An air compressor isn't a tool on its own, but a power source for air-powered tools.
Considerations When Choosing an Air Compressor
Most air compressors have a metal storage tank attached to them that they fill up when turned on and not in use, reducing how many on/off cycles it has to go through, especially when the connected air tool is used in many frequent short bursts. The capacity of the tank will affect how long the compressor can go before on/off cycles, as well as how much air you have to use after you turn the compressor off completely.
An Auxiliary Tank Set-Up by 802 Garage
This is the set-up used by Aaron of 802 Garage to expand the total amount of compressed air available to him while working. The external tank was added to the tank already on the compressor so that both add up to the total amount of air available. To see a list of all of his recommended parts, check the video description.

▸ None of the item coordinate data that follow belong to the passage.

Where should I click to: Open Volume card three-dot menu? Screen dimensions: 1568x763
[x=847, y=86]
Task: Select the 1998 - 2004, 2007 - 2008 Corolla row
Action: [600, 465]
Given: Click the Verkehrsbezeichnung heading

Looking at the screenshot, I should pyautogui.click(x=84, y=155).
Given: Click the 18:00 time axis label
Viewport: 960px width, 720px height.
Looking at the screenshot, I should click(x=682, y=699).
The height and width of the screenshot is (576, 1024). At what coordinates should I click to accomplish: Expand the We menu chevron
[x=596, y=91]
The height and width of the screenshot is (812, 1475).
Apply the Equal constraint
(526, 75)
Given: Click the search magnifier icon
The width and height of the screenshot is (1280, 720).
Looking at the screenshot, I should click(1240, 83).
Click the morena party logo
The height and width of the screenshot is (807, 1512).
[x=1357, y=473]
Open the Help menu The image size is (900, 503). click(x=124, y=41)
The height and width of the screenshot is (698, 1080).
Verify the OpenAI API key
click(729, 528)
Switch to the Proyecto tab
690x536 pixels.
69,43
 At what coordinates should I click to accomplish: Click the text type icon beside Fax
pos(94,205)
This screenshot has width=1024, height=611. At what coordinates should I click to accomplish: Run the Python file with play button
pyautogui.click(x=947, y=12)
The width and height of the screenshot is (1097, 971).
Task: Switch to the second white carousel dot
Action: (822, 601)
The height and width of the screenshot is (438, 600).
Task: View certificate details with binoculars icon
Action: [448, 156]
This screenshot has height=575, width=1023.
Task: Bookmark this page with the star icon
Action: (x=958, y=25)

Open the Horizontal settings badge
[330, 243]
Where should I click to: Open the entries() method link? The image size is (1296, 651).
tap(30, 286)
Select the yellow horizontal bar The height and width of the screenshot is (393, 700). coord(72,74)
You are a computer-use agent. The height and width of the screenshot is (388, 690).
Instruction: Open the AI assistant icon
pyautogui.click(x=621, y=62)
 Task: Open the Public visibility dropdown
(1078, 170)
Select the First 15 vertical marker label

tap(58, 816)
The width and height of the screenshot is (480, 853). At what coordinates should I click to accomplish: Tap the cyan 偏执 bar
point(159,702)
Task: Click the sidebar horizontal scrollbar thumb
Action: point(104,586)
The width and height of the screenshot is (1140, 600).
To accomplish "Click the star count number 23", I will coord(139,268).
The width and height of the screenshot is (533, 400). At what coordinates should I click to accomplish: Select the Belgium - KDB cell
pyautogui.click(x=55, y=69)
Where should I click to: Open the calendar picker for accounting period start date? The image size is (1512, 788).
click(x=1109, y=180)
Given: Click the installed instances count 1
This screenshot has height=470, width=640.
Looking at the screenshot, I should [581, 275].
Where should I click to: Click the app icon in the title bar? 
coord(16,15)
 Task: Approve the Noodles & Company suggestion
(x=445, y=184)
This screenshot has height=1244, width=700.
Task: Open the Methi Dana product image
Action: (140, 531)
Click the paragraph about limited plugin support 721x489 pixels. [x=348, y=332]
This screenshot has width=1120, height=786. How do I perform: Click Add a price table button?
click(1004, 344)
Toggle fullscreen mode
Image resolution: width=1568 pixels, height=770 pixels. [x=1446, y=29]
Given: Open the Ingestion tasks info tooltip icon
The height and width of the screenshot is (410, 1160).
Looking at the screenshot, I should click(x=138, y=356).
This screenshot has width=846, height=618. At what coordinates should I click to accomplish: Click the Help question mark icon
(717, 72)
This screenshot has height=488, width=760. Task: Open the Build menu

Additional or upgrade tanks are available to improve capacity on some compressors. This will require a custom set-up and the know-how to attach the tank. The tank will also have to be rated for more PSI than the compressor is rated for, just in case other factors change what the compressor can do or what the tank is holding, such as a noteworthy change in temperature over time while the tank is at full capaciy.
Due to how they work, it's very difficult to get an air compressor that is quiet, but some are definitely louder than others. Some are equipped with mufflers or other noise dampening devices. Placement within a shop or garage can also affect how audible the sound is.
Power, Pressure, & CFM
While power isn't an exact metric of how much air is moved, it is a requirement for higher pressures and CFM. The pressure will affect the power or speed of attached tools, while CFM will affect how much air it can move over time. If an attached tool uses air at a rapid rate, a high CFM compressor will be able to keep up with it, while a compressor with a lower CFM that can't keep up would mean that the tool would slow down with use, until it is stopped and reserve pressure can be built back up.
If your compressor is just going to sit in one place and never move, its weight isn't a big factor. However, if you plan on moving it around, especially if you intend to drive it places, weight will be an important factor to consider.
Size will matter when it comes to transportation as well, but unlike with weight, it is an important factor if it isn't going to be moved anywhere, because it will take up space in your garage or shop bay.
The smallest possible air compressor would be tankless, but not having a tank to act as a buffer for changes in tool use/requirements won't work well for most automotive tools. A "pancake" style compressor tank is a popular style of compact compressor and tank combo.